## Task:
Copy out every line of the listing below word for word, leaving out the pictures.

-- START OF Data for this exercise --

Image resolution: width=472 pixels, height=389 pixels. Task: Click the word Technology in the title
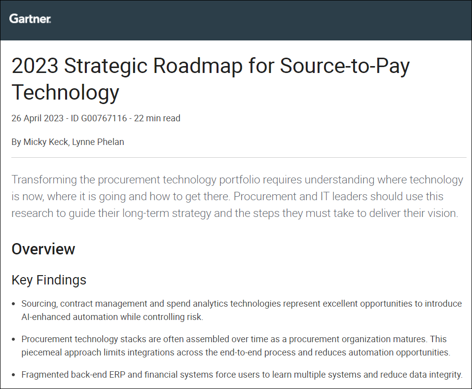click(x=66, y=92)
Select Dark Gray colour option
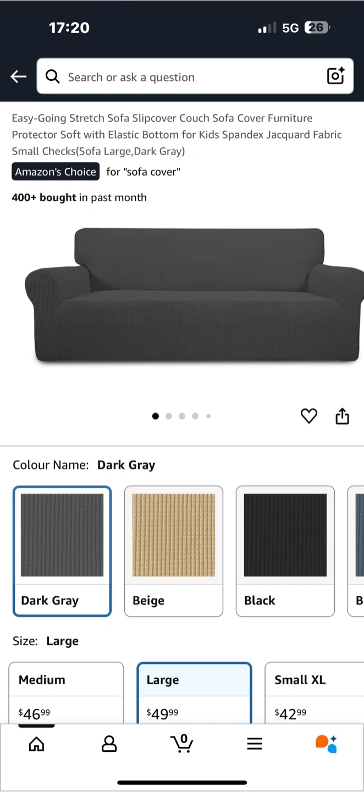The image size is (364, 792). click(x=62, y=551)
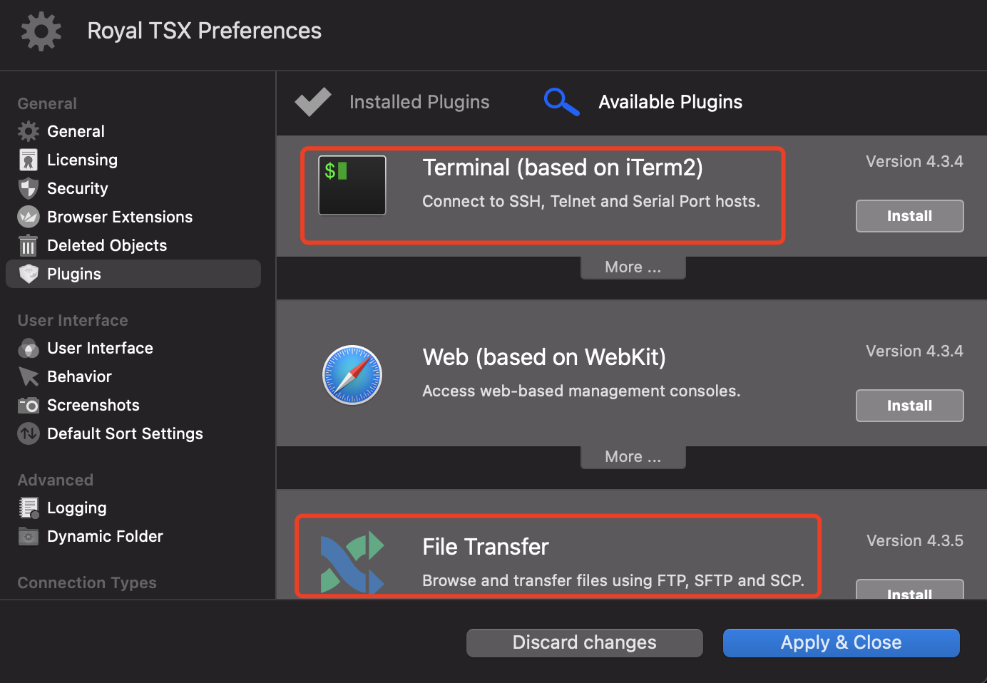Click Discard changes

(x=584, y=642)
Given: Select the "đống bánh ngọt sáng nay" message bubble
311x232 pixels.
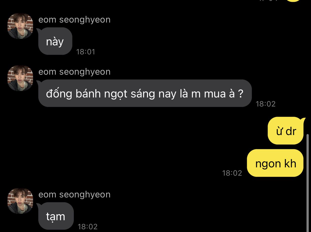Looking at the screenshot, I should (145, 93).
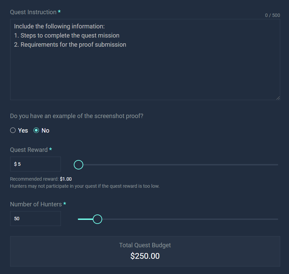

-- END OF Data for this exercise --

## Full solution:
Image resolution: width=472 pixels, height=389 pixels. Task: Click the word Technology in the title
click(x=66, y=92)
Select Dark Gray colour option
The image size is (364, 792). click(x=62, y=551)
Click Discard changes

(x=584, y=642)
Given: Select the "đống bánh ngọt sáng nay" message bubble
311x232 pixels.
Looking at the screenshot, I should (145, 93).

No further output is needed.